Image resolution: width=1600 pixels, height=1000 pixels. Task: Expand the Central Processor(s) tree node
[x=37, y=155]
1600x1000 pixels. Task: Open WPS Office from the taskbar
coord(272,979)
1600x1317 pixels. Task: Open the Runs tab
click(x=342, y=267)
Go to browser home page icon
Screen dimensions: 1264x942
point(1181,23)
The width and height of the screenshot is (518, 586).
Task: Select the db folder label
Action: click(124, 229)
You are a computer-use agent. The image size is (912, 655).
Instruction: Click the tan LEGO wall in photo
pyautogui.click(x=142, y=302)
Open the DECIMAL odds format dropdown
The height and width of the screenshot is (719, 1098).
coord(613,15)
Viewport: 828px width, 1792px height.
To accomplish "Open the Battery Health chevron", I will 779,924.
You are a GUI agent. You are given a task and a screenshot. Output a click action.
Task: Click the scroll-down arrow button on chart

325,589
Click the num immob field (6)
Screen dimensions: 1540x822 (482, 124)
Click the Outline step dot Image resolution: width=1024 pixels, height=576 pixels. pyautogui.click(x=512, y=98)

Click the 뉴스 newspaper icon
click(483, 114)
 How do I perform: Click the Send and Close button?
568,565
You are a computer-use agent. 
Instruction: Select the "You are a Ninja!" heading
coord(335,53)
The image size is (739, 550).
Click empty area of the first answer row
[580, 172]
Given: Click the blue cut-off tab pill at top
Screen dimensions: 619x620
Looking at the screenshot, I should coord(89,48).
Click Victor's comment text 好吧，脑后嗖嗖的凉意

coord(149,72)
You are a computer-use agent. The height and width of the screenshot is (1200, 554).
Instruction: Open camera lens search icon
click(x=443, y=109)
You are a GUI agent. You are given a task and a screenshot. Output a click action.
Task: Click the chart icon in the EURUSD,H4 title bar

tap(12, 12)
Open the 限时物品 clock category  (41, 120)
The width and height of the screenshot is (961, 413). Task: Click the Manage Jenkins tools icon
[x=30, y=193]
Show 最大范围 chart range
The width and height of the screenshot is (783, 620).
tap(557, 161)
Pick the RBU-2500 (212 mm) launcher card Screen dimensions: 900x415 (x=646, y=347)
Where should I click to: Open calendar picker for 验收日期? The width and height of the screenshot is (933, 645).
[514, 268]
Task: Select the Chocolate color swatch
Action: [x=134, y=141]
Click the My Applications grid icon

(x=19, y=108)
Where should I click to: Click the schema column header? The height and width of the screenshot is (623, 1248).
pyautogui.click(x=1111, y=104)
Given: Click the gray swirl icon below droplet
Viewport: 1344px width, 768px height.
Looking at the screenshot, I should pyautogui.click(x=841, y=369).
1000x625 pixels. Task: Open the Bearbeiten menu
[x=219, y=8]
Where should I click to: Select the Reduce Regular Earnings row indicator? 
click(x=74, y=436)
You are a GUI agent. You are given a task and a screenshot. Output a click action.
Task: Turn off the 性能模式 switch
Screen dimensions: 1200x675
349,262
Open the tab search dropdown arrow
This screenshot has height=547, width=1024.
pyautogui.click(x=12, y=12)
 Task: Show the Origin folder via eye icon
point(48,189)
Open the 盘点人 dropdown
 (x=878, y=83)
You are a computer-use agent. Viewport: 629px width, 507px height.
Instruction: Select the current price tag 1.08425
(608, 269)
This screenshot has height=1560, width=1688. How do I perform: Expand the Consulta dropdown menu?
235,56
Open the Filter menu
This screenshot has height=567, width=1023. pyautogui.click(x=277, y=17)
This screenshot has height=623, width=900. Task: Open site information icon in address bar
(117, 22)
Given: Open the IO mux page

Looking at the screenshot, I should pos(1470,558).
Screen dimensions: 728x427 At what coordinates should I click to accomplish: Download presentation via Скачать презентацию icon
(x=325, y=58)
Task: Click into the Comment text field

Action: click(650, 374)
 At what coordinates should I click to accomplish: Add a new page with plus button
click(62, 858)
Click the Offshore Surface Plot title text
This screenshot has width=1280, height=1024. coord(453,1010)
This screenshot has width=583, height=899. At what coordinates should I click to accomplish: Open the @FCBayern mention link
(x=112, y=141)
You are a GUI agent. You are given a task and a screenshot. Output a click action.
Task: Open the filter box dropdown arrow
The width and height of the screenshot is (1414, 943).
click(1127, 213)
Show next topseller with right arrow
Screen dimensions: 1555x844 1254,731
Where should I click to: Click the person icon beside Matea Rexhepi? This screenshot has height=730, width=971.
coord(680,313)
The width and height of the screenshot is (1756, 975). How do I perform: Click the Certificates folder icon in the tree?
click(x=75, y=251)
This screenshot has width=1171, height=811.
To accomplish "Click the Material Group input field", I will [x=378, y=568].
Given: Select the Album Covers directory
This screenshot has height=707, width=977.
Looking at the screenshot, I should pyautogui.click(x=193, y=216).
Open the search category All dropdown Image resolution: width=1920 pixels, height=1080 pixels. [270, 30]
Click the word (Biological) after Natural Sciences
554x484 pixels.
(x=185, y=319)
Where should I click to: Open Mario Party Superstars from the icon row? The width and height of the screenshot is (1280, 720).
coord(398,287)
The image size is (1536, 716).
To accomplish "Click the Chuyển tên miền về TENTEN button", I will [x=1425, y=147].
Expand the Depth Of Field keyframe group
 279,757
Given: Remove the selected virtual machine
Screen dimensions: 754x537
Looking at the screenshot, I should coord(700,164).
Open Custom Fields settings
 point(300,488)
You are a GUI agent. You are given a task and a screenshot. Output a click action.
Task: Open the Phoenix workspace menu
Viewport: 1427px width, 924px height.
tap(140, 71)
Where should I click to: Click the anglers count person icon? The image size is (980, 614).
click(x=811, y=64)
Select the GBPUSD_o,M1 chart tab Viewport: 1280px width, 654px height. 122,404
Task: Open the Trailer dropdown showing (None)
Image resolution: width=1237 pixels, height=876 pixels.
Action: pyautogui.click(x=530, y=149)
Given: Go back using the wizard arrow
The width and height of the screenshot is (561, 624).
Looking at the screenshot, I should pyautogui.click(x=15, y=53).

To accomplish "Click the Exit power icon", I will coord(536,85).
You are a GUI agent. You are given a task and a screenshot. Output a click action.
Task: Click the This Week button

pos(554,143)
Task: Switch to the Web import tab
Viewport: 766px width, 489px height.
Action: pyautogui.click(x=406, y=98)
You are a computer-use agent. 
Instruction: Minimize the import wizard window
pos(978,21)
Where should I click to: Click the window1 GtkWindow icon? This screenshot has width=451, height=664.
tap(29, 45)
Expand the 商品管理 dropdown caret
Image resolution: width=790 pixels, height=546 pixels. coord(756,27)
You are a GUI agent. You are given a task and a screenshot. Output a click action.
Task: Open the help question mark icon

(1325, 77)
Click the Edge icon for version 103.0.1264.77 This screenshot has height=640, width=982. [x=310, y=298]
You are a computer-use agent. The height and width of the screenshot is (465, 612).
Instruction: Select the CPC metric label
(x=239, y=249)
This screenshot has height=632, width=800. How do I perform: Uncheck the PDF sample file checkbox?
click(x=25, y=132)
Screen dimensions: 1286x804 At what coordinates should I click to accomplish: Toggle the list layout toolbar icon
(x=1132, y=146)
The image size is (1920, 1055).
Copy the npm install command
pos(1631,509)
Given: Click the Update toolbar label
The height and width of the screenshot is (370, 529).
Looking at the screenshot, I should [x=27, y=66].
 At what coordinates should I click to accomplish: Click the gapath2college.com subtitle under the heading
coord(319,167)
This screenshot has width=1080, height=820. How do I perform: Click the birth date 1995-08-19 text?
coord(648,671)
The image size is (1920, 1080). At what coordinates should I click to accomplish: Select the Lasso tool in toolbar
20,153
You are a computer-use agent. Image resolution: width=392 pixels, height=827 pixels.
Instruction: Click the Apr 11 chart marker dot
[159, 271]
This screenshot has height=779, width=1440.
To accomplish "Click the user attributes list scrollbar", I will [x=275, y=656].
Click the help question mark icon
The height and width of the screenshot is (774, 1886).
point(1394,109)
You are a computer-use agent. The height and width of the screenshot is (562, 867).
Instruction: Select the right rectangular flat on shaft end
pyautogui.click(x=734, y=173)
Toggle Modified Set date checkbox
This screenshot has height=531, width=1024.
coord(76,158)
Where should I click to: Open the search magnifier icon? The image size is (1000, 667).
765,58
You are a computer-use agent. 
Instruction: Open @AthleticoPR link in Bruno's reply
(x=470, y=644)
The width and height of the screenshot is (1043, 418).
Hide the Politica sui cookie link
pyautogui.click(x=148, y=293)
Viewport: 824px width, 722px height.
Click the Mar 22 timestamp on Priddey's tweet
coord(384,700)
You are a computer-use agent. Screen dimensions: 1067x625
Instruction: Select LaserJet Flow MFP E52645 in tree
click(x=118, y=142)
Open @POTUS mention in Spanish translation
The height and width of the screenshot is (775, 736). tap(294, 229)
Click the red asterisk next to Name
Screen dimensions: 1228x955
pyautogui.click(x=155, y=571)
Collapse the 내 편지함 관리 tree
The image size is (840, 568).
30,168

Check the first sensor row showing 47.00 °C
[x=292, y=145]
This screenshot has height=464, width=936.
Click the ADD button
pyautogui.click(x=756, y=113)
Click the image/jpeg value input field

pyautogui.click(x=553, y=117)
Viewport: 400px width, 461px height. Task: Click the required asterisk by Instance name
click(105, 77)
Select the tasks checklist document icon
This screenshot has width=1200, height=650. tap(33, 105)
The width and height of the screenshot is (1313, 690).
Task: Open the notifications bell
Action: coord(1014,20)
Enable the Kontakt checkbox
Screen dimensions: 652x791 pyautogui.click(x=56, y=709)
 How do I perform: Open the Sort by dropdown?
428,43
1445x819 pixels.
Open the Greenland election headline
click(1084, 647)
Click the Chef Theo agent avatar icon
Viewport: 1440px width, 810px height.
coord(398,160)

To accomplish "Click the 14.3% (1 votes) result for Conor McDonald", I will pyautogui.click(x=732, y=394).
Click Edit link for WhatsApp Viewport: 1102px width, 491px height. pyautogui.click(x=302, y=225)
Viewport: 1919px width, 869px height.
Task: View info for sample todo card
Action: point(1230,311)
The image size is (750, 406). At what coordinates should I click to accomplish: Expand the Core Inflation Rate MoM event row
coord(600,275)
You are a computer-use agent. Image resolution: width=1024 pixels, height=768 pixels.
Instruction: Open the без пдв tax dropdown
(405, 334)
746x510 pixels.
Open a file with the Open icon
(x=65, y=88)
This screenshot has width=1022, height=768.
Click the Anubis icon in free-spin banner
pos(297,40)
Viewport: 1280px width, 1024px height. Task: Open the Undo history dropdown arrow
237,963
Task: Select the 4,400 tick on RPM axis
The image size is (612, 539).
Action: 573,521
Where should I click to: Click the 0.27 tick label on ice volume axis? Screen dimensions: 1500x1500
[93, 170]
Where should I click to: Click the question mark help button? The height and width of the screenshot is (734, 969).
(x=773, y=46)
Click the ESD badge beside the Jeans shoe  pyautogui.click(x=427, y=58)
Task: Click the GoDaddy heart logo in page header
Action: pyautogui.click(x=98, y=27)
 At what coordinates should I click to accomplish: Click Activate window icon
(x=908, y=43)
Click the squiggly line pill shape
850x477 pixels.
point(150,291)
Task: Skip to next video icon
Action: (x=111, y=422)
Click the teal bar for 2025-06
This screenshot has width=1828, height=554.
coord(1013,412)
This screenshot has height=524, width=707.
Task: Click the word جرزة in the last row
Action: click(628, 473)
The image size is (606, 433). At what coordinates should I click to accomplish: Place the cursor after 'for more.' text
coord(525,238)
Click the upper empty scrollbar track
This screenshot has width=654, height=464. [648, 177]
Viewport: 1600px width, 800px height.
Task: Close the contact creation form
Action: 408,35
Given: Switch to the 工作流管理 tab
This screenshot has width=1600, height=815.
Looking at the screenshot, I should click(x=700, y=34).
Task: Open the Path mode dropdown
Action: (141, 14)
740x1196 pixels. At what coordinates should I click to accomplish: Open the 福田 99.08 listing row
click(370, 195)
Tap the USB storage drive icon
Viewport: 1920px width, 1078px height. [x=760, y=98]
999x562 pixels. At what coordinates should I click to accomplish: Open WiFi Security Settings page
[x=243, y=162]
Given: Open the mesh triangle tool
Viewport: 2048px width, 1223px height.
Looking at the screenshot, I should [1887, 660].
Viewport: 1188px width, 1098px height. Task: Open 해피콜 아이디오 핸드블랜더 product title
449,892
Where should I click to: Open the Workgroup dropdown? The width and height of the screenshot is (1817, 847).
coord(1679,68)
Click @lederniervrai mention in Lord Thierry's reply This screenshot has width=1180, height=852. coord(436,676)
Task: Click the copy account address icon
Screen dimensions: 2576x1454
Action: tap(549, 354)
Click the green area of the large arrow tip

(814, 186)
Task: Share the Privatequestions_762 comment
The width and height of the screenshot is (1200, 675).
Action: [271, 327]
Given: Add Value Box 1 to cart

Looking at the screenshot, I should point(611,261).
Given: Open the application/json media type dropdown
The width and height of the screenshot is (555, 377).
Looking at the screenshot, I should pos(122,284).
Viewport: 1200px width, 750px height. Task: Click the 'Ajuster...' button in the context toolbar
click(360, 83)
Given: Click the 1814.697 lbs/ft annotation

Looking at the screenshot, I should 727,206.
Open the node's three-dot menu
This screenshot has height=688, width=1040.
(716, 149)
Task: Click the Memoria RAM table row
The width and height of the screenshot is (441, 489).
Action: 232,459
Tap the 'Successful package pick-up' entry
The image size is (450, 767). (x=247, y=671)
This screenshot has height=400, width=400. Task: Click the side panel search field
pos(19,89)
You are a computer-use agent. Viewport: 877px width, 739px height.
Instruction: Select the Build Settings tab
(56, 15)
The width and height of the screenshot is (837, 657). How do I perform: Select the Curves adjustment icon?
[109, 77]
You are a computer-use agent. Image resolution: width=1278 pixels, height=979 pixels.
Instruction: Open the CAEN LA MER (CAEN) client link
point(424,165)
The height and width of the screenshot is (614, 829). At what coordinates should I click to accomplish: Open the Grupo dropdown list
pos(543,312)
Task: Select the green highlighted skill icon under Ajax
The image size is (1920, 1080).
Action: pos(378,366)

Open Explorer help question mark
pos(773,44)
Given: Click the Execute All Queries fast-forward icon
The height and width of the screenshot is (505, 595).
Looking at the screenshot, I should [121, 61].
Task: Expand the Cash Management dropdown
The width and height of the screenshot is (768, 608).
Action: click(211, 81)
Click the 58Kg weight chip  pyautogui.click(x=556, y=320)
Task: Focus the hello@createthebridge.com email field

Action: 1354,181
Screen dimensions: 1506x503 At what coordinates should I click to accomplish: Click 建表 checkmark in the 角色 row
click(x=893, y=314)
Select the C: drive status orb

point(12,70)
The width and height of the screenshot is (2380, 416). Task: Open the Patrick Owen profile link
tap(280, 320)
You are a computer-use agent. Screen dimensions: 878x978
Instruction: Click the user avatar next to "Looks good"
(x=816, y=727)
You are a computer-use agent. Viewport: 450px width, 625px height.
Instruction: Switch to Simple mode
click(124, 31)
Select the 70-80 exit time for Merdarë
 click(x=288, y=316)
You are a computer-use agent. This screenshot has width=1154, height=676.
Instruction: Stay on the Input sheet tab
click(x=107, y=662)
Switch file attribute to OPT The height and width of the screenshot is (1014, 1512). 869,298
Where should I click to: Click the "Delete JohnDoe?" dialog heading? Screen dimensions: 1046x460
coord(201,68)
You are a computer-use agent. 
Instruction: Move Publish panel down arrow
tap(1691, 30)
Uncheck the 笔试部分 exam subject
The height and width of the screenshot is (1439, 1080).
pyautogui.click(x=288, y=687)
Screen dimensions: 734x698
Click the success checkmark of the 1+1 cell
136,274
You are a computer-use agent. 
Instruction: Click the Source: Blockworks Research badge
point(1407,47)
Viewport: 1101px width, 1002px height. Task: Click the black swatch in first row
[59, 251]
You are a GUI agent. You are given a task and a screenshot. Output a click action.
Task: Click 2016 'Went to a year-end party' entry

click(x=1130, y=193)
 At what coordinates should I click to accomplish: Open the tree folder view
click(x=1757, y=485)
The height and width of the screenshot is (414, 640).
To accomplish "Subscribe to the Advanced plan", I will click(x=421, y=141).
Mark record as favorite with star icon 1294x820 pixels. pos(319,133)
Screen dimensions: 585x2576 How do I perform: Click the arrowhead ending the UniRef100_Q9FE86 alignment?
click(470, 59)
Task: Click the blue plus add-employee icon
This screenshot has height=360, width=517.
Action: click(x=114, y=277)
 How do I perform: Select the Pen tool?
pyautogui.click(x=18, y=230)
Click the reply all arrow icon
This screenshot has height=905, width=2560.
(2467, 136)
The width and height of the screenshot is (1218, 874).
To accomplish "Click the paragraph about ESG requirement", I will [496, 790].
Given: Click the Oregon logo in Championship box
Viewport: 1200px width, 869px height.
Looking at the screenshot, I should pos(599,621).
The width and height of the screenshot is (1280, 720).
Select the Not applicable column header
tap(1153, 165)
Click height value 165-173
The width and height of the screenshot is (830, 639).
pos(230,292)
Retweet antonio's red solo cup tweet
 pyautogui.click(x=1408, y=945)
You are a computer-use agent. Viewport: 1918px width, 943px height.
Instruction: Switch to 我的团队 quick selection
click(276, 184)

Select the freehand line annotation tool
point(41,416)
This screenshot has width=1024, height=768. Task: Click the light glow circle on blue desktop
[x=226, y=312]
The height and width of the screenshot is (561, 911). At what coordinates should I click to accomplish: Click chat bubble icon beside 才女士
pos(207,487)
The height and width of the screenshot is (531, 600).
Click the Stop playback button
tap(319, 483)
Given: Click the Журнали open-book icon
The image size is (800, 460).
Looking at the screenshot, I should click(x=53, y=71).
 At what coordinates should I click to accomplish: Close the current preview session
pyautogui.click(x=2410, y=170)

* _ACTIVITY_
Retype exactly the span of lines from the one with "Retweet antonio's red solo cup tweet" through the one with "Given: Click the Журнали open-book icon"; include both ends and omit the rest of the material.

* _ANSWER SPACE_
Retweet antonio's red solo cup tweet
 pyautogui.click(x=1408, y=945)
You are a computer-use agent. Viewport: 1918px width, 943px height.
Instruction: Switch to 我的团队 quick selection
click(276, 184)

Select the freehand line annotation tool
point(41,416)
This screenshot has width=1024, height=768. Task: Click the light glow circle on blue desktop
[x=226, y=312]
The height and width of the screenshot is (561, 911). At what coordinates should I click to accomplish: Click chat bubble icon beside 才女士
pos(207,487)
The height and width of the screenshot is (531, 600).
Click the Stop playback button
tap(319, 483)
Given: Click the Журнали open-book icon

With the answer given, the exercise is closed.